Door Jacques de Bakker
Jacques de Bakker (1943) is een van de onderzoekers van het project Twee eeuwen Tilburgse Textielfabrieken
. De Bakker nam de textielfamilie Vincent Bogaers in de binnenstad van Tilburg onder de loep en stuitte op een correspondentie tussen de familie Bogaers en Burgemeesters en wethouders. De familie Bogaers had weliswaar macht en kapitaal, maar werd niet zonder meer in het gelijk gesteld.
De Antoniusstraat in Tilburg is genoemd naar de textielfabrikant Antonius Bogaers, die eigenaar was van nagenoeg de hele straat. Antonius was een van de voorvaders van de Tilburgse fabrikantenfamilie. Rond de eeuwwisseling, het jaar 1900, is er een intensieve correspondentie tussen de familie Bogaers en Burgemeester en Wethouders van Tilburg. De invloedrijke familie wil een nieuwe stoomververij gaan bouwen, en hoewel Vincent Bogaers lid was van de gemeenteraad, ging de aanvraag niet zonder slag of stoot. Vanuit de bewoners van de Antoniusstraat én ook door het hoofd der school voor bijzonder onderwijs kwamen er voortdurend bezwaren.
Op 28 september 1900 wordt ten kantore van de architect Jos.Donders de aanbesteding geregeld van een nieuwe Stoomververij voor Vincent Bogaers. Deze wordt gebouwd op het terrein van de Fa. G. Bogaers en Zn, op kadastraal nummer M4964, later genoemd M5608.
Op 24 oktober 1900 vraagt Vincent Bogaers een hinderwetvergunning aan voor het oprichten van een wollenstoffenververij met een stoommachine van 15 PK., die hem op 22 november 1900 verleend wordt. Als de ververij een paar maanden in gebruik is, vraagt op 14 mei 1901 Guillaume Bogaers, de zoon van Vincent Bogaers, per procuratie, een hinderwetvergunning aan voor hetplaatsen van een stoommachine van 195 m 2 , 100 PK en drijfwerk van 15 PK op kadastraal nr. M5608, adres Poststraat 26, in de nabijheid van de Antoniusstraat. De bewoners hebben echter nu al veel overlast van de vijf rokende en walmende schoorstenen van slechts zes meter hoog.

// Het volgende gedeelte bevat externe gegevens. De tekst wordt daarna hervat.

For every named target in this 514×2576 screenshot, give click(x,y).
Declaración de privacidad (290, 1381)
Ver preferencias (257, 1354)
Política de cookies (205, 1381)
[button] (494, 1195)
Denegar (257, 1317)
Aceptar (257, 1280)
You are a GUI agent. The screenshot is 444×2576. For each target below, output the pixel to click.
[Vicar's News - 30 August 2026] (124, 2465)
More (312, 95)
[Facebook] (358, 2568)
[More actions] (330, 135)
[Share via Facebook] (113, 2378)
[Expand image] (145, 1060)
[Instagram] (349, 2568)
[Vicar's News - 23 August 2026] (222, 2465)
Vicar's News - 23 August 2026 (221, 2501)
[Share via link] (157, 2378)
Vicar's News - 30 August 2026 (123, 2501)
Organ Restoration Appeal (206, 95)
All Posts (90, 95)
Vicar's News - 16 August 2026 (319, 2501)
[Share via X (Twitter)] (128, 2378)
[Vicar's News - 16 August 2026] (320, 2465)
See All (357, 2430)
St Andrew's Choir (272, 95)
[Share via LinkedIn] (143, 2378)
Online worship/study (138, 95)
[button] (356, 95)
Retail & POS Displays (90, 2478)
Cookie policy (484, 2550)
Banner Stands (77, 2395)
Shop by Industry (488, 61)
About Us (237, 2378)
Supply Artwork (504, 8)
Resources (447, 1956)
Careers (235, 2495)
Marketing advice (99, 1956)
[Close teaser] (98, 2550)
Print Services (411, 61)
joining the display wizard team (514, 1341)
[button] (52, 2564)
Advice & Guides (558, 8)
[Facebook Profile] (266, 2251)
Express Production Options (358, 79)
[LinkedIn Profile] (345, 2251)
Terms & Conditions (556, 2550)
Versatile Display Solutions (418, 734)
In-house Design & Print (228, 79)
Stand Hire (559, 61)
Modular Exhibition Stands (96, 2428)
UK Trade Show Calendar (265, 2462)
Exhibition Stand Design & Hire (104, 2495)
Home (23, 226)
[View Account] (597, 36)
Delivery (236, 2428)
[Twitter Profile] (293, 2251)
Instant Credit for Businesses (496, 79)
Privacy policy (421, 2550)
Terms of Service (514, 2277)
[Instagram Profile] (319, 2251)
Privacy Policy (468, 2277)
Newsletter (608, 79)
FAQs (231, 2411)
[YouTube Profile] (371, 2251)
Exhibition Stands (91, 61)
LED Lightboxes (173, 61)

Op 30 mei 1901 worden de binnengekomen bezwaarschriften behandeld waarbij Guillaume aanwezig is. Hij doet aldaar de toezegging dat hij de walmende schoorstenen gaat vervangen door één schoorsteen van twintig
meter. Daarmee meent hij tegemoet te komen aan de eerdergenoemde bezwaren. Maar slechts enkele dagen later, op 3 juni 1901, schrijft Guillaume Bogaers zelf aan B&W dat de gedane toezegging niet gerealiseerd kan worden. Op 5 juni 1901 doet B&W dan een lastgeving uitgaan dat er in die ververij niet meer gewerkt mag worden, waarop meteen weer een brief van Guillaume volgt dat hij dan niet aan zijn contractuele verplichtingen kan voldoen én dat zijn arbeiders geen werk meer zullen hebben.
Nu neemt een andere zoon P. Bogaers het over, maar nog steeds ‘per procuratie’. Op 15 juni 1901 schrijft deze een brief naar B&W met het voorstel om de vijf schoorstenen met drie meter te verhogen, gevolgd door een brief op 22 juni dat hij akkoord gaat met één schoorsteen van 24 meter. 12 juli 1901 verzoekt P. Bogaers aan B&W om de lastgeving ongedaan te maken. 13 juli 1901 vraagt P. Bogaers opnieuw de vergunning aan voor de uitbreiding met een stoommachine van 100 pk waarop meteen wéér de bezwaarschriften uit de buurt komen. Op 31 juli 1901 doet de architect Jos.Donders namens de inmiddels overleden Vincent Bogaers (Vincent Bogaers is op 13 juni 1901 te Brussel gestorven (Tilburgsche Courant 13-06-1901)) het woord bij de behandeling van de bezwaarschriften.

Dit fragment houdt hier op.